Plaintiff and defendant were parties to a blanket liability policy which protected inter alia against possible failures

on the part of the Insured’s servants, officers, employees or attorneys or agents to note and record and/or transmit to the [corporations by whom the insured is employed] any summons, complaint . or other papers in a lawsuit involving said corporation . . . ,1

See Affidavit of Daniel Prives, July 5,1978, Exhibit A. This policy was effective during the relevant time period herein.

One of plaintiff’s corporate clients was Sterling Drug, Inc. On or about November 21,1972, John D. Buchanan was served with a summons and complaint in the action of Wright v. Sterling Drug, Inc. However, Sterling never received notice of the action and a default judgment was entered against it in the amount of $500,000. When it learned of the judgment, Sterling notified plaintiff and retained Robert F. Nunez, Esq. to vacate the default. Plaintiff, after consulting with representatives of defendant, also retained counsel to assist in Mr. Nunez’s efforts which were ultimately successful. Wright v. Sterling Drug, Inc., 342 So.2d 503 (Fla.1977). The Supreme Court of Florida confirmed the trial court’s finding that the failure to transmit the process was due to a mistake by one of PHCS’s employees and hence constituted excusable neglect on Sterling’s part.

Thereafter, plaintiff submitted to defendant its claims for the legal fees incurred by Sterling and itself in vacating the default. Defendant refused to honor these claims asserting that they fell without the coverage of the policy.
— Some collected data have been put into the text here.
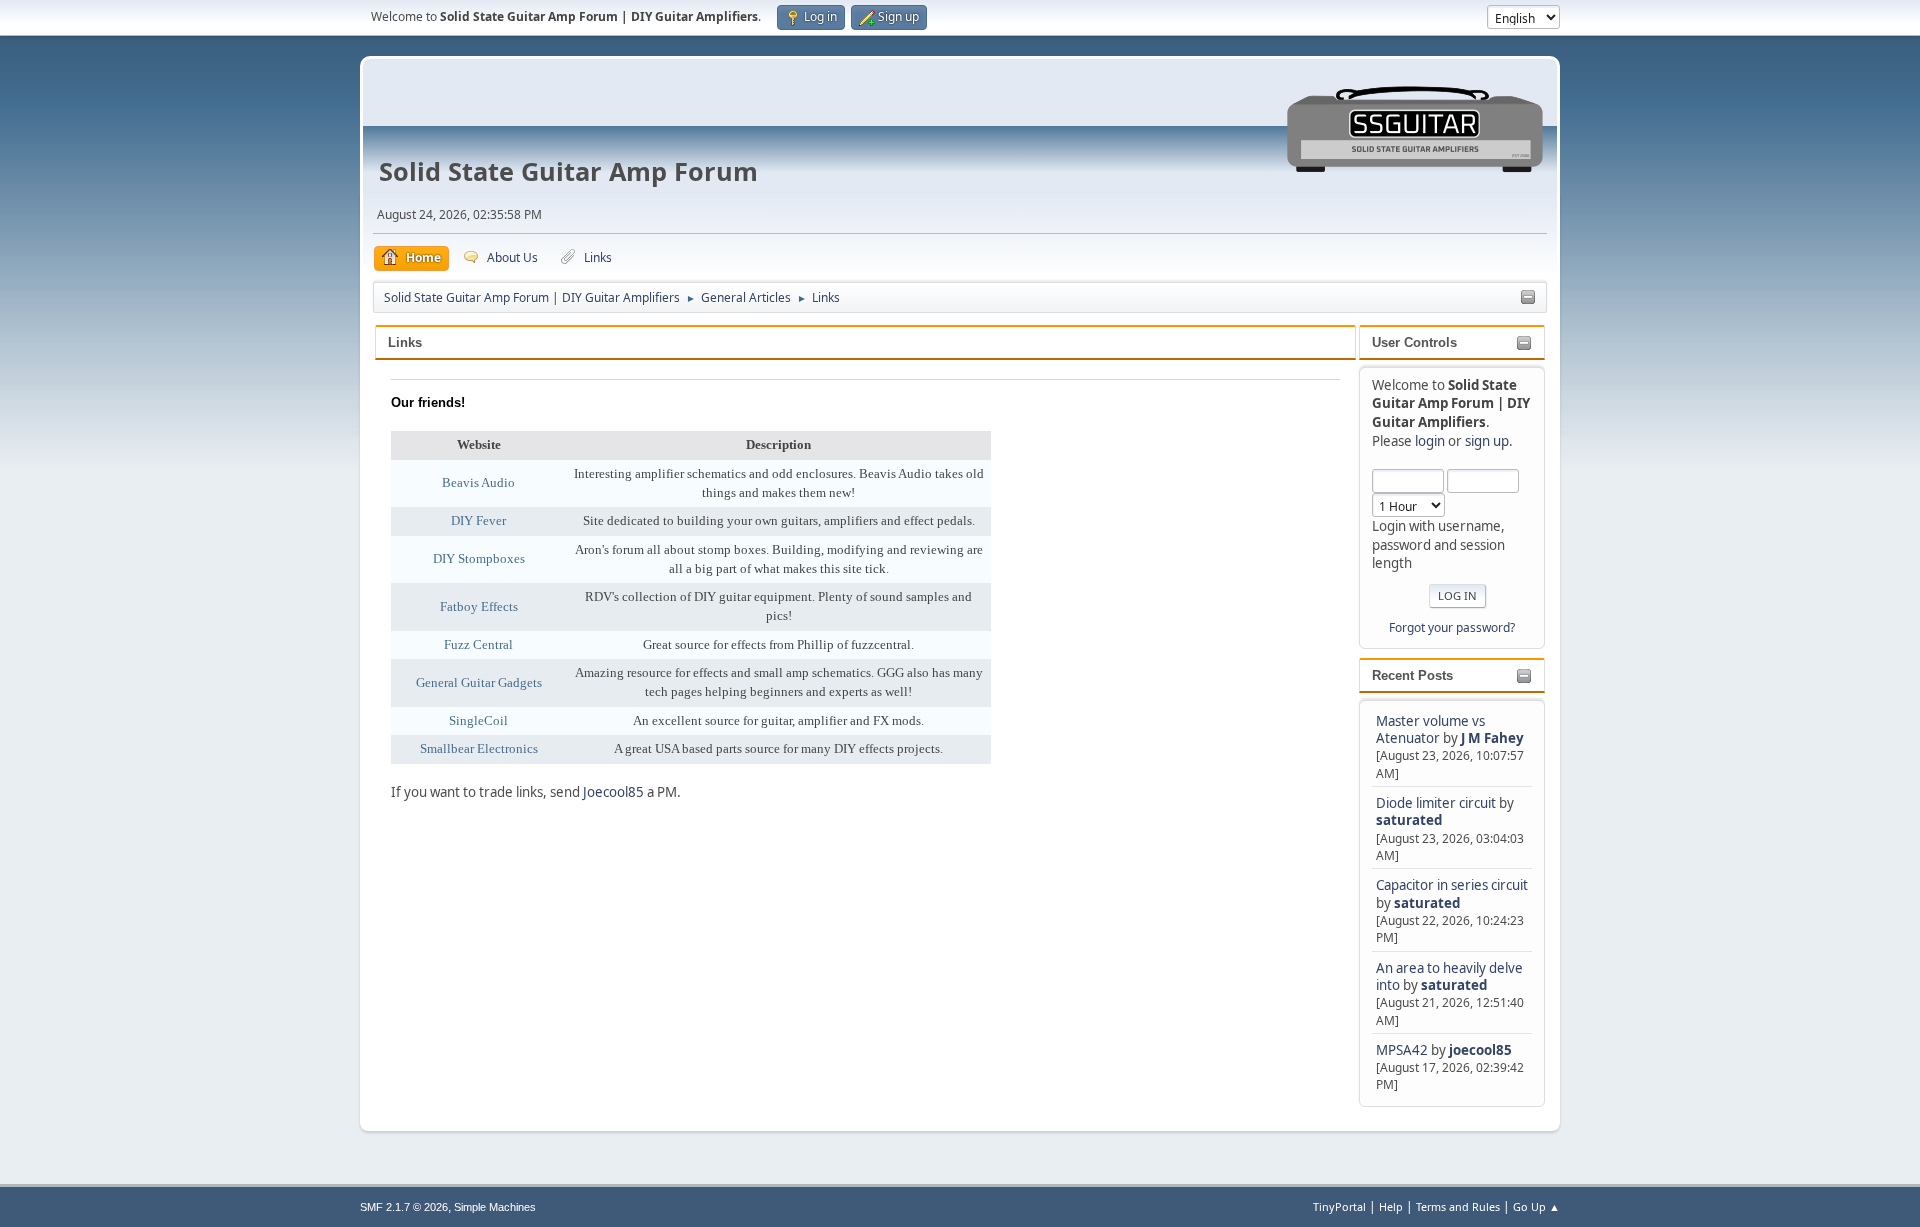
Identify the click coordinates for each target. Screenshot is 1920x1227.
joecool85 (1480, 1050)
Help (1391, 1206)
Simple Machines (495, 1207)
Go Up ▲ (1536, 1206)
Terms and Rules (1458, 1206)
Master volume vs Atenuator (1430, 729)
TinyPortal (1339, 1206)
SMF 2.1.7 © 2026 (404, 1207)
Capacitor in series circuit (1452, 885)
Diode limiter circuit (1436, 803)
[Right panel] (1528, 298)
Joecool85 (613, 792)
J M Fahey (1492, 738)
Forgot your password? (1452, 627)
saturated (1409, 820)
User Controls (1414, 342)
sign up (1487, 441)
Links (405, 342)
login (1430, 441)
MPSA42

Specifically, defendant argues that plaintiff’s retention of counsel *480to aid in vacating the Sterling default was a voluntarily incurred obligation excluded from the coverage of the policy. Defendant further contends that a condition precedent to bringing this action has not been met; that is, the amount of the insured’s obligation to pay has not been finally determined by judgment against the insured after actual trial or written agreement of the insured, the claimant and INA.2 See Affidavit of David Prives, July 5, 1978, Exhibit A, at 12.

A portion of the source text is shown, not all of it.